──────── SOURCE RECORDS ────────
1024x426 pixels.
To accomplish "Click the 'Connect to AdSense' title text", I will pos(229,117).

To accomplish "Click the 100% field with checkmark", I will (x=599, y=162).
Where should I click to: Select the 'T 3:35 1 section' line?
────────
──────── SOURCE RECORDS ────────
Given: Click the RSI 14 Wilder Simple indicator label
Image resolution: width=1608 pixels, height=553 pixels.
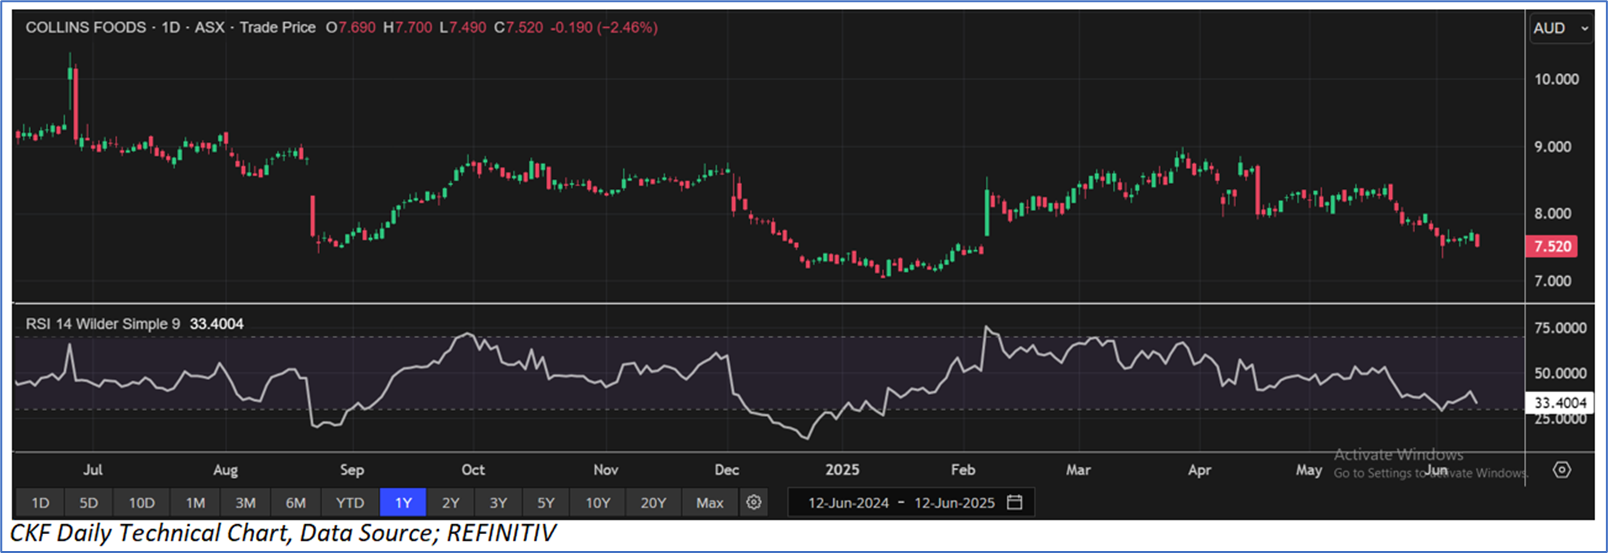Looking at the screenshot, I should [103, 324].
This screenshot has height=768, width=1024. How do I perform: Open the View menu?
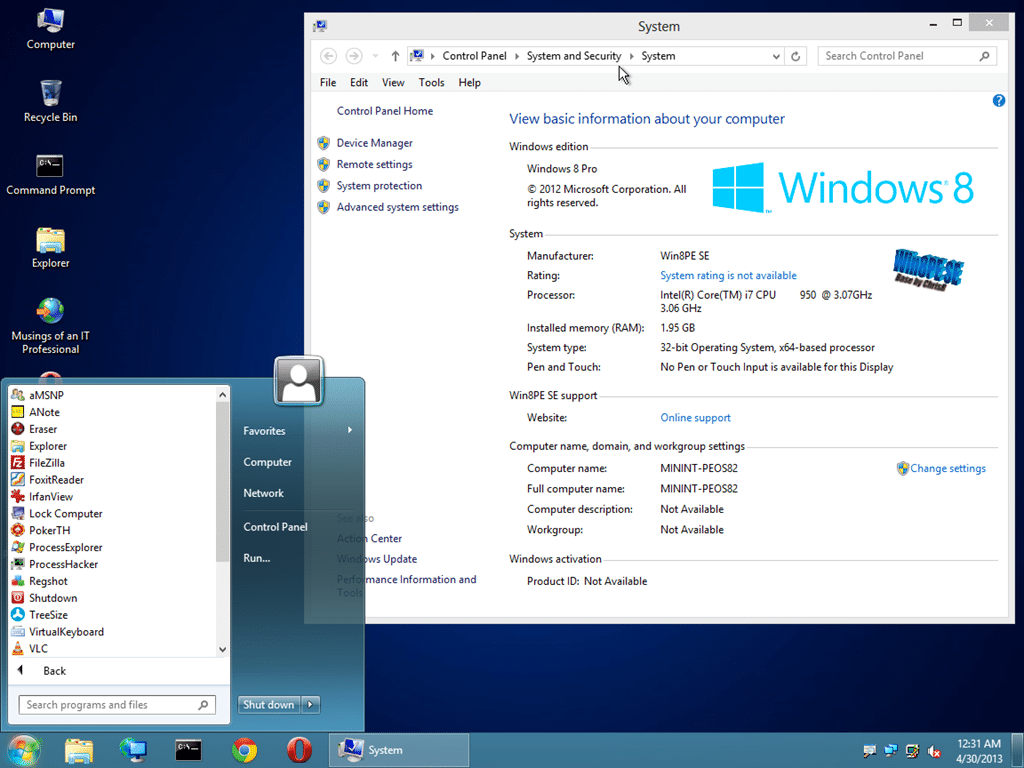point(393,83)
────────
- **ACTIVITY**
Would you copy all lines in the records where the string "will" appears?

- **EXERCISE SOLUTION**
To accomplish "Click the 'Connect to AdSense' title text", I will pos(229,117).
To accomplish "Click the 100% field with checkmark", I will (x=599, y=162).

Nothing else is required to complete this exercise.